En mi país, con gesto elegíaco y carnavalesco, solemos decir que la crisis nos llevará «a comernos por los rabos», una metáfora de la precariedad que esconde bajo la broma la supervivencia darwiniana. Pero, como en la novela de Bazterrica, este giro no es una hipérbole futurista: es un espejo deformado de una maquinaria ya conocida.

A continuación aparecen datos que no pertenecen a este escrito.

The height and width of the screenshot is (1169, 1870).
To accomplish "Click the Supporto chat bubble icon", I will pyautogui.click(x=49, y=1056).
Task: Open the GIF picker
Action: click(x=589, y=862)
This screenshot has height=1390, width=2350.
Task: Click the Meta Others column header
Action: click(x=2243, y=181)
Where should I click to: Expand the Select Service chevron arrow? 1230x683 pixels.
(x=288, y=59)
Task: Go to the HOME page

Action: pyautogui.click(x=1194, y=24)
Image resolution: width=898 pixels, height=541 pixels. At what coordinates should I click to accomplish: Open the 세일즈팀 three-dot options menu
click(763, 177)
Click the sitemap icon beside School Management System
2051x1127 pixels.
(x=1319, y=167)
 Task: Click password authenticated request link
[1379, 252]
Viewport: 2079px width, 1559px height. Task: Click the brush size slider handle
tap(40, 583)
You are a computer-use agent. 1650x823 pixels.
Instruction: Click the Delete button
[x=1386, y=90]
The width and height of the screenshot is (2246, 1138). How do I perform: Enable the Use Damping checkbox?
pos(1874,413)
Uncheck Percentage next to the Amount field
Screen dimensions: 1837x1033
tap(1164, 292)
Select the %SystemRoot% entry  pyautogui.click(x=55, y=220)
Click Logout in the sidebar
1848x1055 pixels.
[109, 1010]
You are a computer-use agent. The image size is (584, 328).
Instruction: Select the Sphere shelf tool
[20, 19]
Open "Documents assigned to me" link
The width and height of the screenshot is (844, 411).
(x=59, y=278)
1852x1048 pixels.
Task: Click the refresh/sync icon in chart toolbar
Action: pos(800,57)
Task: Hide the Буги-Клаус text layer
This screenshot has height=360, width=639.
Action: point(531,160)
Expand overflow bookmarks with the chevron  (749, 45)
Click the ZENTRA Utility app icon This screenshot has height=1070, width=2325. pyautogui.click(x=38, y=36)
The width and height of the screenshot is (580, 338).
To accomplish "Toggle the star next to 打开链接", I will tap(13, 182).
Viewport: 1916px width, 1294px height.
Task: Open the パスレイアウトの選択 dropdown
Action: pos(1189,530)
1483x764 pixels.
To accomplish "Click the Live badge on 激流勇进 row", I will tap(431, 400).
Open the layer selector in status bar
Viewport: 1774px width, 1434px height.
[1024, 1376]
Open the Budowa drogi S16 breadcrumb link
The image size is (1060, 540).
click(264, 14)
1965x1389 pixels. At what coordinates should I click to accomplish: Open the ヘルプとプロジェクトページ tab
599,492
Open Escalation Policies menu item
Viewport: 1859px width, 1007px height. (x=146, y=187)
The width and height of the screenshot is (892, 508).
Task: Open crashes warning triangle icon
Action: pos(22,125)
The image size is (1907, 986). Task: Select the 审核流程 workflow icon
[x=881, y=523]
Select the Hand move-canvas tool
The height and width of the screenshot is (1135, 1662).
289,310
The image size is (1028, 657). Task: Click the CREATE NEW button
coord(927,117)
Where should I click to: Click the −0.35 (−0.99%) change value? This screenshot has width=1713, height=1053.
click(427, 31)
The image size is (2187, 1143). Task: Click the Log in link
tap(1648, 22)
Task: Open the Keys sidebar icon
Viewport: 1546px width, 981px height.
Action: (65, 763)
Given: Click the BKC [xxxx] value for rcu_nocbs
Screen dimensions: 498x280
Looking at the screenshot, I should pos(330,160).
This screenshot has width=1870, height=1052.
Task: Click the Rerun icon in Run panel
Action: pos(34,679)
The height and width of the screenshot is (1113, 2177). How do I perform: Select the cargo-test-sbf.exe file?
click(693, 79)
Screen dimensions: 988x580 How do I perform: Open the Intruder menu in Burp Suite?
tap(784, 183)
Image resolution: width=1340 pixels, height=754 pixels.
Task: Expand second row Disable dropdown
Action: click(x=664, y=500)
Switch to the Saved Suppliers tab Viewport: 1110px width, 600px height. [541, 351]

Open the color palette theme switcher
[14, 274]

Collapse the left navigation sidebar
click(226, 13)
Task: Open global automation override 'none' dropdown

Cadáver exquisito no alude al juego colectivo de escritura o dibujo inventado por los surrealistas en la década de 1920, una figura o producto del azar creativo, sino el cuerpo real, procesado y consumido en una distopía que normaliza el canibalismo. El escalofrío no está en los grandes escenarios apocalípticos, sino en los frigoríficos, criaderos y carnicerías, espacios comunes que, en el relato, se revelan como cámaras de tortura meticulosamente administradas. El terror es su posibilidad. Como aquel famoso episodio de The Twiglight Zone, titulado «To Serve Man», en el que una raza alienígena invade la Tierra y convierte al planeta en granja de engorda.


El protagonista, Marcos Tejo, es un hombre situado en el corazón de esa maquinaria. Su cargo, gerente de un frigorífico, lo convierte en un mediador entre la carne viva y la carne embalada. Lo que supervisa no son personas, sino “cabezas”. El término funciona como coartada semántica: el lenguaje no sólo oculta la violencia, la digiere. Las órdenes, los protocolos y las inspecciones le exigen que ajuste la temperatura y los tiempos para evitar que la carne «se estrese» antes del sacrificio. No se trata de piedad, sino de calidad del producto. Cuando presencia que una hembra despierta durante el degüello, la frase que pronuncia condensa la filosofía productiva de este mundo: «Esa carne murió con miedo y va a saber mal». El horror no es la muerte, sino el sabor.


El libro nos obliga a reparar en que las palabras no describen la realidad, sino que la fabrican. Las víctimas reciben siglas como PGP (Primera Generación Pura), se convierten en «lotes» o «productos», y sus extremidades en «manitos» o «delicias Spanel». El Gringo, propietario de un criadero, describe con naturalidad un procedimiento que hiela la sangre: «Les sacamos las cuerdas vocales. Nadie quiere que hablen porque la carne no habla».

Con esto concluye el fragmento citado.